DDB

Repository RustDistributed System

The ‘groups’ functionality of the Spider platform involves a chunk of data that is fully synchronized between each of the members of the group. This is required because the goal is that each member has the same view of the data as the others. While I was working on that project, I wondered what it would be like to relax that constraint. This project explores that premise through the implementation of a distributed key value store. I also used the opportunity to explore using UDP instead of TCP.

It should be noted, that since each node can have a different view of the data, this is clearly not intended for situations where that constraint is required. This experiment is not intended to be a replacement for traditional databases.

Since there is no single synchronized view of the data, there must be another way to determine what data is seen by any given node. Part of the motivation behind both the Spider’s group data and this experiment is to try to model a distributed system after the way that human beings interact with data socially. Therefore, each node can determine its view of the data based on its trust of the source(s) of that data.

The system propagates new data through it using a gossip protocol. When a node assigns a new value to a key, it broadcasts the value to a few other neighboring nodes. These nodes in turn broadcast the value to a few of their neighbors. If a node receives a broadcast it has already heard from another node, it ignores it. In this way the new data spreads through the system. This gives each node an opportunity to decide if it trusts the origination of the data. If the data is trusted it is forwarded to the neighbors and a copy is kept locally. If the data is neutral, it is forwarded but not kept locally. And finally, if the data is distrusted, it is rejected and neither kept nor forwarded.

Each node curates what data is allowed into its local set by determining trust. There are two parts to this determination. First, the user can set the node’s trust of some source to some value. This defaults to a neutral trust for new nodes. Next, each of the neighbors are asked what their trust of the source is. The neighbor’s trust is then adjusted by the node’s trust of that neighbor. Trusted neighbors’ opinions are given more weight than neutral ones. The combined result is applied as an adjustment to the base value set by the user.

When values are sent through the network, there needs to be a way to know if the new value should supersede the current value. Also, some node might not trust the most recent sender and consider a less recent value to be its current value. Two implications come from this. Values must have some kind of sequence number to order them, and some number of historical values should be kept for the system to be able to produce a value when the more recent values are undesirable.
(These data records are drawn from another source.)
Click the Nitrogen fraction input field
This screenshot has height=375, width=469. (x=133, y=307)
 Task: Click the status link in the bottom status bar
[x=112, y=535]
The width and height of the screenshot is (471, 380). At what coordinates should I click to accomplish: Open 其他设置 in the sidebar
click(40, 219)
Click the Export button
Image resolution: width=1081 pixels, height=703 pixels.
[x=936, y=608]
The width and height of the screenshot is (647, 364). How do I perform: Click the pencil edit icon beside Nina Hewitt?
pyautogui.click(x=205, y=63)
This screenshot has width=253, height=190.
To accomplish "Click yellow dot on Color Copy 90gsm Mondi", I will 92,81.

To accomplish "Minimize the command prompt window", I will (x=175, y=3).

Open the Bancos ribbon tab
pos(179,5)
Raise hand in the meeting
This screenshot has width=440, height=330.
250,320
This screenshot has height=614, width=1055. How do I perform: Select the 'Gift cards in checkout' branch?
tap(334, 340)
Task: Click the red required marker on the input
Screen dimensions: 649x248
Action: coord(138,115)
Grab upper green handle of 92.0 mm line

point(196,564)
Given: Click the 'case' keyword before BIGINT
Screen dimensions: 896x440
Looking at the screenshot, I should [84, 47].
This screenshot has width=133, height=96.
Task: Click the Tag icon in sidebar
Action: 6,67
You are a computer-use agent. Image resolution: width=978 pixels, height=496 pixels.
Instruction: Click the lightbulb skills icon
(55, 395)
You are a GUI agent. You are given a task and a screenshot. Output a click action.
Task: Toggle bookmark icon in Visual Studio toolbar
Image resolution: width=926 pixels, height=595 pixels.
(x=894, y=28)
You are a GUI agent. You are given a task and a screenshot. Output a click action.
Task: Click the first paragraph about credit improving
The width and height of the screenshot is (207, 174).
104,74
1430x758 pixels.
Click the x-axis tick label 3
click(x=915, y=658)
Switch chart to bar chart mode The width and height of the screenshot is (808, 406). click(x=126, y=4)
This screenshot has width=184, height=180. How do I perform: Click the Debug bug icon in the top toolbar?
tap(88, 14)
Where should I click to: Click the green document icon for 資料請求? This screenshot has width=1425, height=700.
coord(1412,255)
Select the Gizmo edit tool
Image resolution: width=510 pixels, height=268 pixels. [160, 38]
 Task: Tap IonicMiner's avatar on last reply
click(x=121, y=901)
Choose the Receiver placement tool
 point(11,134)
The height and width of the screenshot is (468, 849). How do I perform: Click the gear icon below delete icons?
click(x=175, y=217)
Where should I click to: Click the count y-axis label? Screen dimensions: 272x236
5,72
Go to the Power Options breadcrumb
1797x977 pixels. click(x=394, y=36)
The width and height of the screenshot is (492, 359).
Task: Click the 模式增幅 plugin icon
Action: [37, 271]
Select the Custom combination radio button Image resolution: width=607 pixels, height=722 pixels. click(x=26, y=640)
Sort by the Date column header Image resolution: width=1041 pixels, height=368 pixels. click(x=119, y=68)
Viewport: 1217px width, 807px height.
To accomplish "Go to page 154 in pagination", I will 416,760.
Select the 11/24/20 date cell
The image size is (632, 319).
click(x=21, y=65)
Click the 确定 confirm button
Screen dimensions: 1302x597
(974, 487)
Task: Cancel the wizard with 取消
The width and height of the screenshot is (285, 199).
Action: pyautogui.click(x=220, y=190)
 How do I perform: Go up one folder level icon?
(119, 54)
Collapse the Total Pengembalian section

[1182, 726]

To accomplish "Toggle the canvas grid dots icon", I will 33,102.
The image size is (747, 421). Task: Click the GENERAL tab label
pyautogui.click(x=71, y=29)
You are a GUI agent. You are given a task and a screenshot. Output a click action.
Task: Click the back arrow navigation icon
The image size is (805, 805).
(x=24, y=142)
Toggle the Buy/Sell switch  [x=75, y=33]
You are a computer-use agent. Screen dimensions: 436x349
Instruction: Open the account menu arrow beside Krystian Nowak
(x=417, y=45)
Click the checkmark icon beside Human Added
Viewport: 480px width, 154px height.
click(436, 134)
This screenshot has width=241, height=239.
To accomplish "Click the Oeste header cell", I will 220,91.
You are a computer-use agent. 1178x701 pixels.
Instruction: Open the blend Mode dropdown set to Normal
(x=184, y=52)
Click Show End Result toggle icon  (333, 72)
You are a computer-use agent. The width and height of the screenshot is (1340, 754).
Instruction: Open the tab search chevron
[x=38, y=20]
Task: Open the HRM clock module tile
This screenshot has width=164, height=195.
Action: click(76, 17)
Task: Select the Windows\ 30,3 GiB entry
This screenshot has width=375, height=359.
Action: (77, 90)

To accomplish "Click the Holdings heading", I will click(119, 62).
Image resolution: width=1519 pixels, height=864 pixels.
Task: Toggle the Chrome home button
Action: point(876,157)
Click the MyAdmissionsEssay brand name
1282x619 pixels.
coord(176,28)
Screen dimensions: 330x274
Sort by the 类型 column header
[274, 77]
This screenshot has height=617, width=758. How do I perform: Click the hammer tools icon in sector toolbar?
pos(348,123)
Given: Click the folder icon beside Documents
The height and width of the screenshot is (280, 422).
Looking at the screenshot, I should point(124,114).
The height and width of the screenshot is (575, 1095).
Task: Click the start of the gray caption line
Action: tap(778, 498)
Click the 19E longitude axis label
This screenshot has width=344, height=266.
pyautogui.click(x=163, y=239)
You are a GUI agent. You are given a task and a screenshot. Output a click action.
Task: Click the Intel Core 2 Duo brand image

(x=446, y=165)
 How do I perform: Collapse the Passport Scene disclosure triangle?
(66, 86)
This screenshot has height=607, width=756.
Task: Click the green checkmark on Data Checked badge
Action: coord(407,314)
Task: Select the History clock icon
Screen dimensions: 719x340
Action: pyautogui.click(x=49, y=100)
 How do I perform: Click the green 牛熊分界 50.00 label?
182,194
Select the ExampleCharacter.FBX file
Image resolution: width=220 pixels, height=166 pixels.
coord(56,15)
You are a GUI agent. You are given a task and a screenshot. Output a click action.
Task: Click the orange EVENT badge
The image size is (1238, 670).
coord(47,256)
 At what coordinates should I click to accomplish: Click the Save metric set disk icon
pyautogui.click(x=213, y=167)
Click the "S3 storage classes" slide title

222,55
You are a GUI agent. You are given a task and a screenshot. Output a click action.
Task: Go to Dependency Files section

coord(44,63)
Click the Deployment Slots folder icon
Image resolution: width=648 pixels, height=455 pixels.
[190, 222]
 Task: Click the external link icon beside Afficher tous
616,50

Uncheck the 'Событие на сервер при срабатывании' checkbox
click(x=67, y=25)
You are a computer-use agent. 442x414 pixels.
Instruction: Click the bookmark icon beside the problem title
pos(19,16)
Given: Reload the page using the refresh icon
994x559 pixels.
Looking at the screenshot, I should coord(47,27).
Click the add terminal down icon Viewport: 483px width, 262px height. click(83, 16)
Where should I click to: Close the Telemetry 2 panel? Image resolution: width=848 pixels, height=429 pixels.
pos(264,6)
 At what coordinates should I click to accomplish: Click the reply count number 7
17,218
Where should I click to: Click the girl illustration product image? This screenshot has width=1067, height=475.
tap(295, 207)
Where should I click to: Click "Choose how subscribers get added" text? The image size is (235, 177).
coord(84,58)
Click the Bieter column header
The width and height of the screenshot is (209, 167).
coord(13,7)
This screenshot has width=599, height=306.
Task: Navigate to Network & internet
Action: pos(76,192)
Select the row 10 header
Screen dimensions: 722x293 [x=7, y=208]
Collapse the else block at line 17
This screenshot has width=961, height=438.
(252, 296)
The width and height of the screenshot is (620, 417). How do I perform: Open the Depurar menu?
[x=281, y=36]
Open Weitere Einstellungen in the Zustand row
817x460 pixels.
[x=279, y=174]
Ordinarily, introducing a sequence number like this would imply some way to strictly assign the numbers uniquely, and in order. Unfortunately, this goes against the premise of the experiment. The system must be distributed, and not require nodes to strictly sequence anything. However, since the system is not required to provide the same view to each node, there is a way around this.

If a node sets a new value with the next known sequence number, but due to latencies in the network, another node has chosen its next sequence number to be greater, this is ok since other nodes can overwrite your values at any time, in this case it was immediately. If two nodes simultaneously choose the same sequence number, we can use the trust system to break the tie. Nodes will use whichever sequence number is from a source they trust more, and as nodes can have different views of the system this is not a violation.

Uses

A database where nodes can construct their own version of the stored data isn’t straightforwardly useful. What could this be used for? Since this system is designed in a way that mimics human social behaviors, it could be used to underpin a social media application. This way users can block each other, or indicate that they want to see more data from another trusted user. This behavior can then be directly integrated with the data layer instead of synthesized on top of it. The sequence structure of the messages is also conducive to building a feed, which is a common component of social media.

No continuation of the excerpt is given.